О ПУШКИНСКО-ДАНТОВСКИХ РЕМИНИСЦЕНЦИЯХ И АЛЛЮЗИЯХ В НЕКОТОРЫХ ТЕКСТАХ ИОСИФА БРОДСКОГО
О пушкинских и дантовских мотивах и реминисценциях в некоторых текстах Иосифа Бродского.
Поэзия как ангел утешитель
Спасла меня, и я воскрес душой.
А.С. Пушкин.
Давая в 1981 году интервью известной французской славистке Анни Эпельбуэн (опубликовано впервые в альманахе «Странник», а затем включено в сборник «Бродский. Книга интервью»), на вопрос о том, каким был круг чтения Бродского, как он открыл для себя английских метафизических поэтов, а затем перевёл их, поэт сказал: «Это дух соревнования. Сначала написать лучше, чем, скажем, пишут те, кого знаешь, твои друзья; потом лучше (то есть, может быть, лучше и не получалось, но казалось иногда, что получается), чем, скажем, у Пастернака или Мандельштама, или, я не знаю, у Ахматовой, Хлебникова, Заболоцкого. То есть ты сражаешься со всей русской поэзией; может быть, не столько сражаешься – просто там – где они кончили, ты начинаешь» [3, c. 147].

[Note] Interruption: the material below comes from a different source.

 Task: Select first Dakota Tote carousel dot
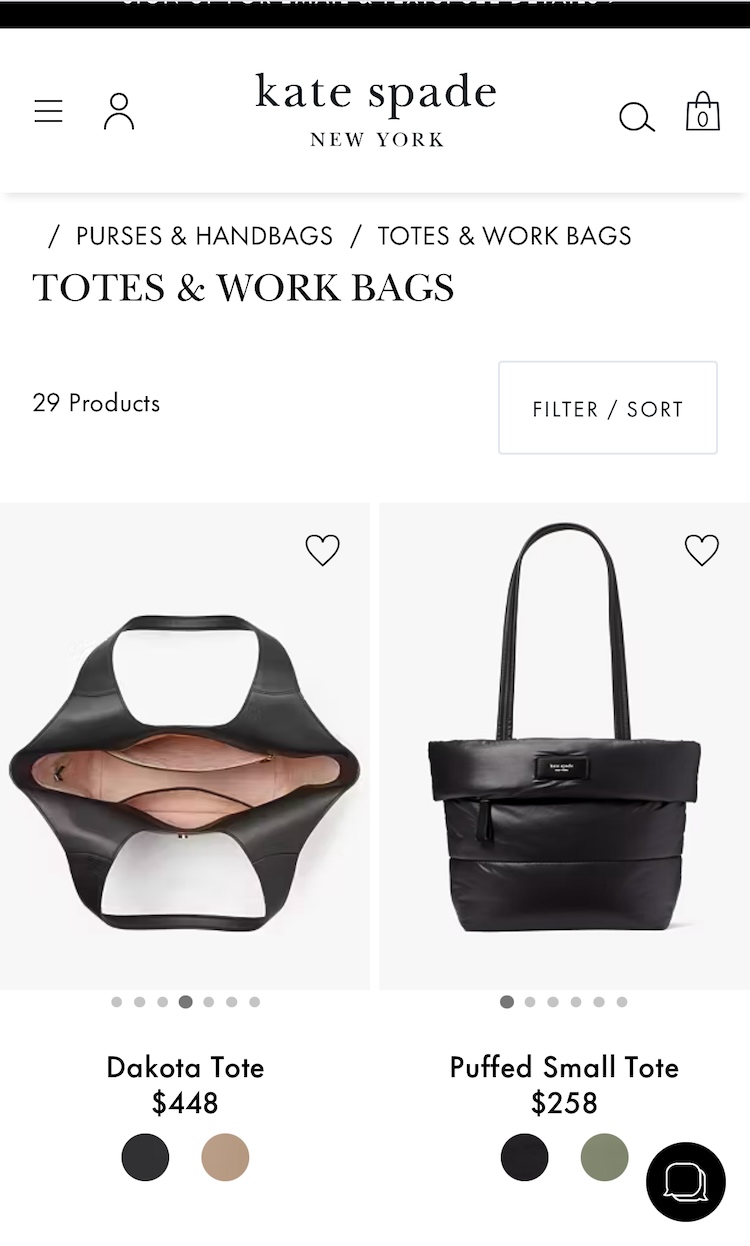point(117,1002)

Видимо, здесь сказалось подспудное ощущение поэтом того, сущность чего точно сформулировал выдающийся исследователь русской литературы В.Э.Вацуро: «Культура коллективна по самому своему существу, и каждая культурная эпоха – непрерывный процесс взаимодействия творческих усилий её больших и малых деятелей, процесс миграции идей, поэтических тем и образов, заимствований и переосмыслений, усвоения и отторжения. Это многоголосие – форма и норма её существования» [4, с. 5].
И ранее в эссе, озаглавленном «В тени Данте», созданном в 1977 году, Бродский писал: «В отличие от жизни произведение искусства никогда не принимается как нечто само собой разумеющееся: его всегда рассматривают на фоне предтеч и предшественников. Тени великих особенно видные в поэзии, поскольку слова их не так изменчивы, как те понятия, которые они выражают» [2, стр. 72]. Один из таких «великих» для Бродского – это, безусловно, Пушкин, которому уделено очень большое место в этом интервью. В частности, «одним из самых симпатичных воспоминаний о школьных годах» Бродский называет чтение на уроках вслух «Евгения Онегина». Главное качество пушкинской поэзии Бродский видел в том, что «…он выполнял роль чрезвычайно существенную, в некотором роде облагораживал язык <…> Одно из замечательных свойств поэзии Пушкина – благородство речи, благородство тона»[3, стр. 152, 154]. На вопрос А. Эпельбуэн, есть ли у самого Бродского «пушкинские» стихи, т.е. стихи, отмеченные гармонической точностью, Бродский отвечает: «Я думаю, есть. И довольно много, но с какими-то добавлениями, с модернизированием – когда стихотворение держится на принципе эха, пушкинского эха, , т.е. эха гармонической школы. (Видимо здесь Бродский имеет в виду то, что в своей книге «О лирике» Л.Я. Гинзбург вслед за Пушкиным назвала «школой гармонической точности» [5, стр. 19—51; выражение Пушкина из рецензии на «Карелию» Ф.Н. Глинки]. Не так их много, но есть. Это уж настолько норма – поэтическая лексика Пушкина, что допускаешь время от времени перифразы» [3, с. 156]. Пушкинские «перифразы» у Бродского множество раз отмечались различными исследователями. Смотри указания на них в у А. Ранчина [9, с. 202], который писал: «Творчество Пушкина как квинтэссенция русской поэзии не может не быть ориентиром для Бродского, не может не быть интертекстуальным фоном его поэзии. Бродский <…> естественно, не может не вступить в диалог с первым русским поэтом. <…> Преемственность по отношению к Пушкину проявляется у Бродского в интертекстуальных связях, в цитатах. Она интенсивна лишь в нескольких стихотворениях, имеющих метаописательный характер. <…> В поэтической памяти Бродского Пушкин – другое имя самой словесности. <…> Пушкинская поэзия для Бродского – это сущность русской поэзии вообще, её квинтэссенция, а имя Пушкина – другое имя самой словесности» [9, с. 201, 216].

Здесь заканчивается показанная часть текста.